Hakuna= Oh ne? Bana neden haber vermedin gelirdim.
Sarang= Ah cidden. Düğüne gel. İşin çok dolu idi zaten. Eee senin reklam işi var değil mi? Hadi gidelim.
Sarang ile birlikte arabaya bindik. Şoför bizi ajansın önüne getirdi. İnip hemen binaya girdik. Bizi bir odaya soktular. İçeride kocaman masa vardı etrafı sandalyeler ile dolu idi. Toplantı odası sanırım.
Sarang= Merhaba. Ben Sarang. Azra Sancar'ın menajeri.
Lee Min= Merhaba. Geldiğiniz için teşekkür ederim. Lütfen geçin oturun.
Hakuna= Beni istediğiniz için teşekkür ederim. Tam olarak ne yapmam gerek?
Lee Min= Öncelik ile reklam ile ilgili konuşalım. Para işini başkan ile konuşacağım zaten. Dün beni aramıştı kendisi. Sizden bizim çikolata reklamı için yüz olmanızı istiyoruz. Malum daha yenisiniz ve çok merak edilen isimsiniz. Sizin ile ilgili çok haber yok yani çok gizli birisiniz. Herkes sizin bir sonraki adımızın çok merak ediyor. Biz de bunun için sizi istedik.
Hakuna= Evet güzel plan. Bu kadar düşünüldüğümü bilmiyordum. Pekala ne zaman başlar?
Lee Min= Bugün başlayabiliriz. Bizim hazır mekanlarımız var. Size metin vereceğiz.
Hakuna= Ezber için mi?
Lee Min= Çok birşey yok merak etmeyin. Bir erkek daha olacak.
Hakuna= Bir erkek mi olacak?
Lee Min= Eğer rahatsız olmaz iseniz biz bir ünlü erkek daha tercih ettik.
Hakuna= Kim o?
Lee Min= GOT7'dan Mark.
Hakuna= NE?
Lee Min= Kötü mü?
Hakuna= Yok kötü değil sevdiğimiz bir grup sevdiğimiz bir arkadaş tabi. Ben ne yapacağım onun ile?
Lee Min= Birazdan gelir kendisi. Dilerseniz ayrıntıları o zaman konuşalım.
Hakuna= Bu işi PD'nim biliyor mu?
Lee Min= Tabi ondan izin aldım.
Hakuna= Pekala.
Yandan Sarang'a bakış attığımda endişe etme der gibi baktı. Nasıl etme? Jungkook yakacak beni... Simon da dahil tabi o olmaz ise olmaz...

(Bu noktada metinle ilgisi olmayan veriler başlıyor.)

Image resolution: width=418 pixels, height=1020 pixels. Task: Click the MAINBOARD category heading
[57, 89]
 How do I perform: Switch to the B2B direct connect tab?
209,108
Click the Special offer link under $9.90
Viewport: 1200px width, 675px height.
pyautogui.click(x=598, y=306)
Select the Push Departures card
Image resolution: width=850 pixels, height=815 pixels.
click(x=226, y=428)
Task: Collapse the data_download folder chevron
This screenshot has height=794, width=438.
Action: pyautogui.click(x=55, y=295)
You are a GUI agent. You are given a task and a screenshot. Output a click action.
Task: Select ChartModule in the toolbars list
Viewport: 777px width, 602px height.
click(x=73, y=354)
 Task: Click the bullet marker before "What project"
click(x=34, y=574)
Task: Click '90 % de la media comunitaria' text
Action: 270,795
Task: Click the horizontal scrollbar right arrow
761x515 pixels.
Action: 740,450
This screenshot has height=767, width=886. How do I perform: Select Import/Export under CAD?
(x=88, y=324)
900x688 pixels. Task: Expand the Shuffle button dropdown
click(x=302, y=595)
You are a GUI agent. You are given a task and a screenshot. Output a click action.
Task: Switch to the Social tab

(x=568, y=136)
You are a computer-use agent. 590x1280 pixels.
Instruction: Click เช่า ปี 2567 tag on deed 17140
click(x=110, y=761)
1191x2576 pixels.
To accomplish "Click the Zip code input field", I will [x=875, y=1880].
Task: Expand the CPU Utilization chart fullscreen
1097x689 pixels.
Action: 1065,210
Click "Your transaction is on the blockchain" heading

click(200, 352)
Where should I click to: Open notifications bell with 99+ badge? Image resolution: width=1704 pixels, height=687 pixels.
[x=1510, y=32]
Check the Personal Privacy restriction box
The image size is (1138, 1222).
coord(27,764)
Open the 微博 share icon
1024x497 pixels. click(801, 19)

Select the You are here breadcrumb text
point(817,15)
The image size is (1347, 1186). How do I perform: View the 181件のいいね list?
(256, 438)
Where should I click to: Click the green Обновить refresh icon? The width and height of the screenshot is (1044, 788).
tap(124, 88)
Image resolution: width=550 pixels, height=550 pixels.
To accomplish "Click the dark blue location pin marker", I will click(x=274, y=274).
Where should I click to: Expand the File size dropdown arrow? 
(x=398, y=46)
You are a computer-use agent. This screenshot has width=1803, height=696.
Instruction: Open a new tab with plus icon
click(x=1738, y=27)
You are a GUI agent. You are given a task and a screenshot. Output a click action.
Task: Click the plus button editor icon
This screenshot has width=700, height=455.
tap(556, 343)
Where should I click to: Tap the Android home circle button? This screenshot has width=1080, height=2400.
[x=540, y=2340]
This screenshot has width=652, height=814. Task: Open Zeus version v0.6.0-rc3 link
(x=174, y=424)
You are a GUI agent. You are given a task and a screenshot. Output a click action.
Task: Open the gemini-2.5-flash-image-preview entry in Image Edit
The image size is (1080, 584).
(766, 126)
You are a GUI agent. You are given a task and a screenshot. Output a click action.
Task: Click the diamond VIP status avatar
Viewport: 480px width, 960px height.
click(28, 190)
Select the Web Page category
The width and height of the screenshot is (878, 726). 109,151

15 dakika sonra kapı açıldı. 3 kişi birden girdi. Tabi önde Mark...
Mark= Merhaba. Ben GOT7'dan Mark. Beni tercih ettiğiniz için teşekkür ederim.
Lee Min= Hoş geldiniz. Oturun lütfen.
Hakuna= Hoş geldin. Ah geldiniz. Ben BigHit'in yeni üyesi ay sanatçısı Azra Sancar.
Mark= Ah evet duydum. BTS'den Jungkook ile bir klip vardı değil mi?
Hakuna= Evet oldu öyle şeyler.
Lee Min= Evet. Şimdi size metin vereceğim okuyun lütfen.
Metnimi alıp okudum. Evet güzel yürüyorum bir bahçeye çıkıyorum hava esiyor saç elbise uçtu aynen anladım sonra uzakta bir at ve yanında masa sonra ben koştum kaseden çikolata alır iken at olur Mark abo. Yok artık niye gelsin sarılsın. Sonra çikolata alsın yesin ve koşarak uzaklaşmak sonra salıncak ve sallanmak... Bittim ben.
Zorla yutkundum. Gözlerim kağıttan kalkmıyordu.
Lee Min= Azra hanım iyi misiniz? Daha okumanız bitmedi mi?
Hakuna= Ah bitti.
Mark= Gayet kolay. Ne zaman başlarız?
Kolay mı? Erkek adam sevgilisi yok tabi kolay...
Lee Min= Bugün fotoğraf çekimleri olur. Yarın ise reklam için çekim olur. Yarına sözleri ezberler misiniz?
Mark/Hakuna= Evet.
Lee Min= Pekala. Size özel odalar ayarladık. Sizi görecek kişiler gelir. Orada saç-makyaj-kıyafet ayarlanır ve çekim yerine getirilirsiniz.
Hakuna= Pekala.
2 adam girip bizi aldı. Yolda Mark ile yan yana idik.
Mark= Tam tanışmadık. Ben Mark. Tanıyor musun?
Hakuna= Evet. Biliyorum.
Mark= Sen anlat kendini madem beni biliyorsun. Sonuçta reklam için partner olacağız birbirimizi bilmemiz gerek.
Hakuna=Ah tabi. Ben Azra Sancar. İşte BigHit'te çıkış yaptım. Türkiye'den geldim buraya. Öyle yani.
Mark= Sana 3 şirkette var diyorlar doğru mu?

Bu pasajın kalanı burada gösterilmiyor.